Kabila’s Common Front for Congo (FCC) coalition already won comfortable majorities in both houses of parliament as well as provincial assemblies in December 30 polls.
Now FCC candidates have won 16 of 22 governorships, according to provisional results announced by the electoral commission on Wednesday.
Winning candidates include Kabila’s brother Zoe, who was elected governor of the southeastern province of Tanganyika.
The new governor of Kinshasa is also an FCC member, Gentiny Ngobila.
He is the former governor of the southwestern province of Mai-Ndombe, where violence in December claimed at least 500 lives in the town of Yumbi, according to the United Nations.
Human Rights Minister Marie-Ange Mushobekwa said recently that Ngobila would face questioning over the bloodbath.
Tshisekedi’s Union for Democracy and Social Progress (UDPS) party and its allies won only one governorship, in his native province of Kasai-Oriental.

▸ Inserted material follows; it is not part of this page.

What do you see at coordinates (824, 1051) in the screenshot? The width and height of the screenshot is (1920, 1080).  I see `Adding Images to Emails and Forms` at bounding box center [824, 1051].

Tshisekedi was sworn in on January 24 after a bitterly disputed election mired by fraud allegations, replacing Kabila who yielded power after 18 turbulent years at the helm of sub-Saharan Africa’s biggest country.
The UDPS is working to put together a coalition government with Kabila’s.
The formation of the new government is being closely watched for signs that Kabila will continue to hold sway in the nation’s politics.